Exactly as they stand, copy the lines from the one containing "Task: Open the Action menu for object 1fpu" to the final line of the data; leave out the pictures.

━━━ DATA EXTRACT

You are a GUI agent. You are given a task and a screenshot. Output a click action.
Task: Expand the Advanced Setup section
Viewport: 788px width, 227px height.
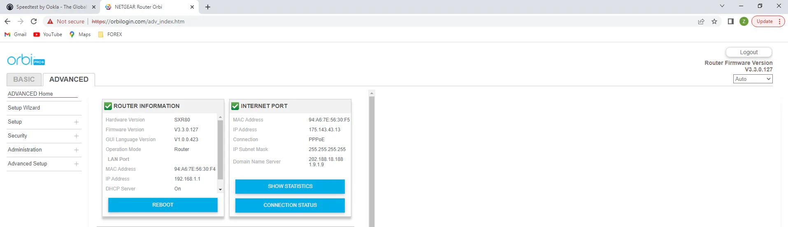(76, 164)
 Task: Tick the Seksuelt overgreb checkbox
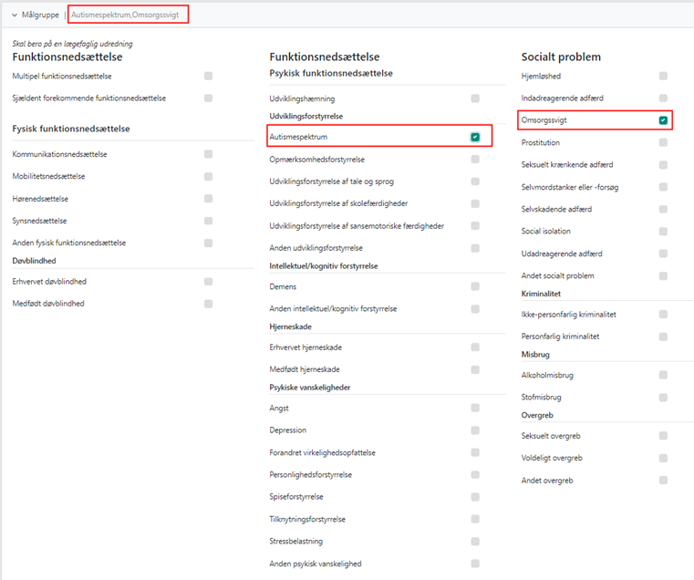pyautogui.click(x=663, y=436)
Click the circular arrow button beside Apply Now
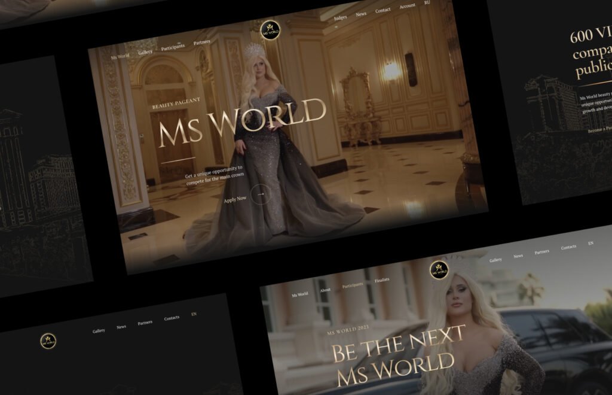 pyautogui.click(x=261, y=194)
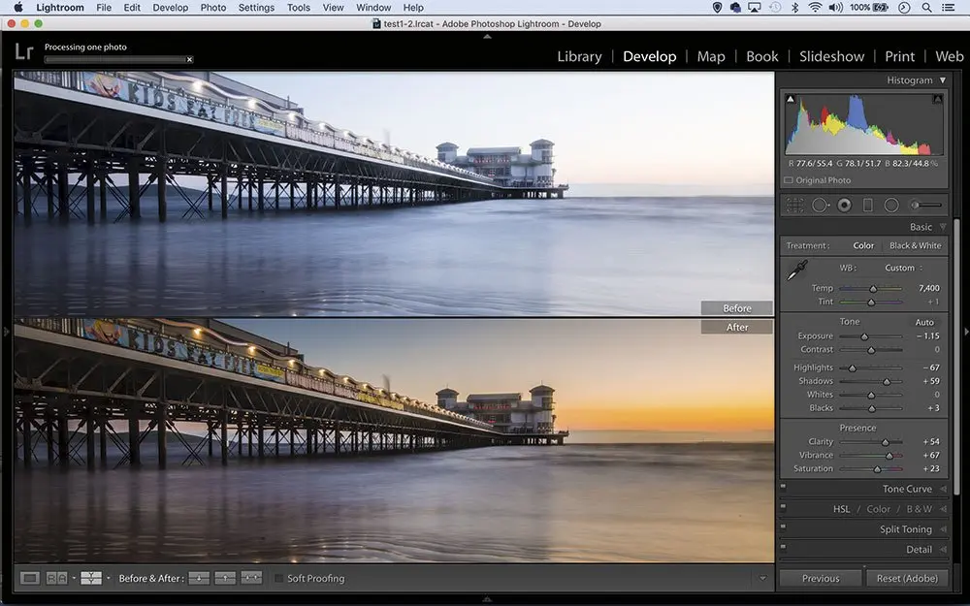Activate the Red Eye Correction tool
The height and width of the screenshot is (606, 970).
tap(844, 205)
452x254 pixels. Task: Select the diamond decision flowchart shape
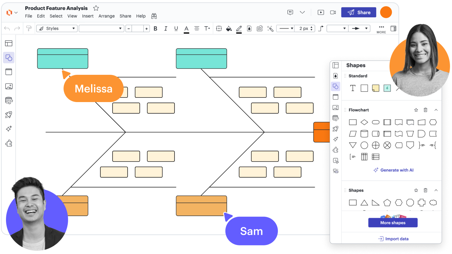click(x=364, y=122)
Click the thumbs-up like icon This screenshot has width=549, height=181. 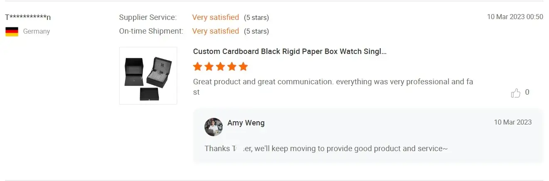point(515,93)
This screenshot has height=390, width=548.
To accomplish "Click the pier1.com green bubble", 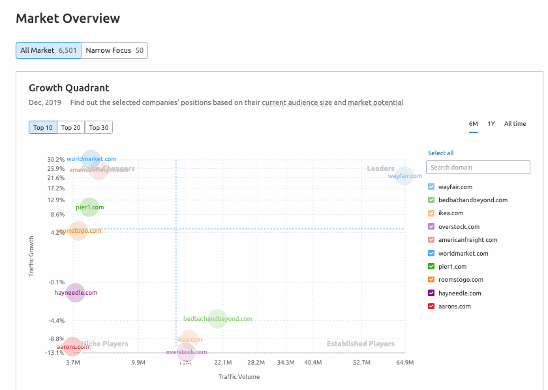I will [x=89, y=207].
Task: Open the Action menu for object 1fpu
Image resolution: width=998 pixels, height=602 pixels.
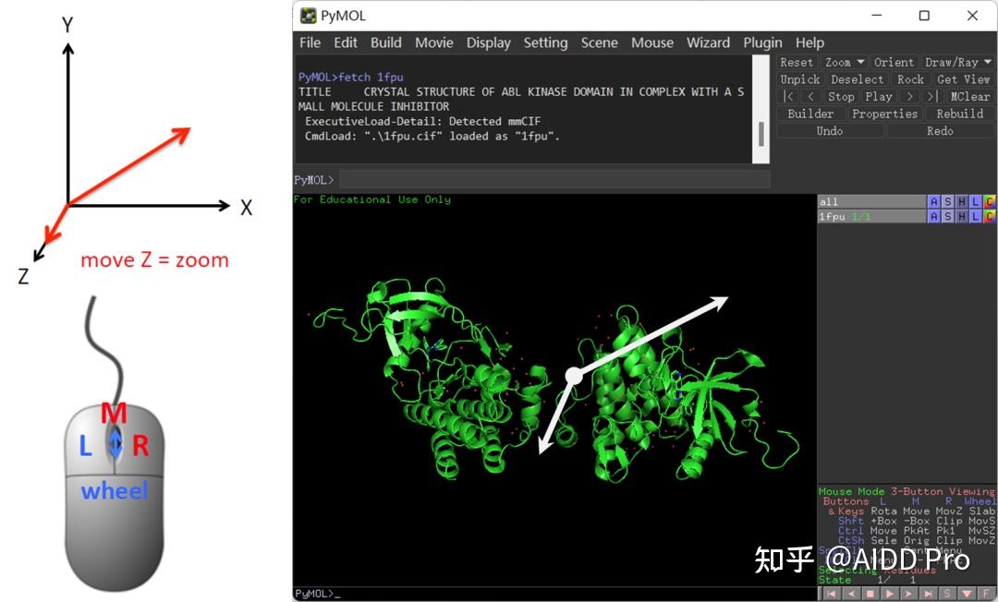Action: coord(934,216)
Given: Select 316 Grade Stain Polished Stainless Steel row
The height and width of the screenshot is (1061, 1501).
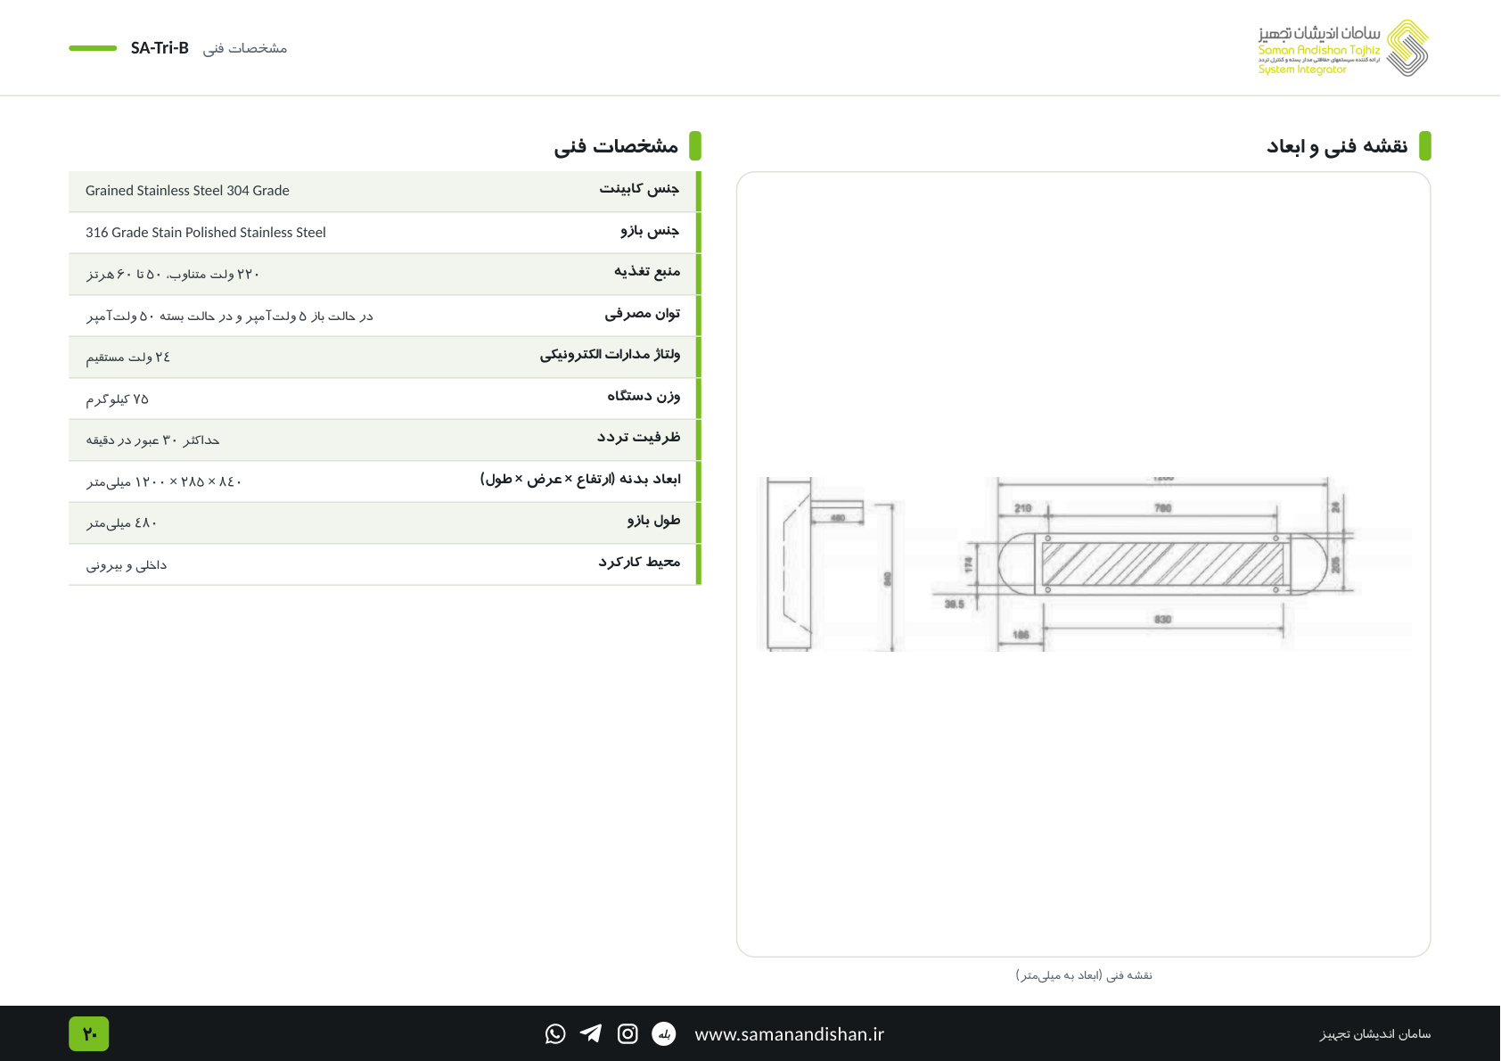Looking at the screenshot, I should coord(385,233).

━━━━━━

### RESPONSE AREA
Task: Open the Action menu for object 1fpu
Image resolution: width=998 pixels, height=602 pixels.
Action: coord(934,216)
Given: Select 316 Grade Stain Polished Stainless Steel row
The height and width of the screenshot is (1061, 1501).
Looking at the screenshot, I should coord(385,233).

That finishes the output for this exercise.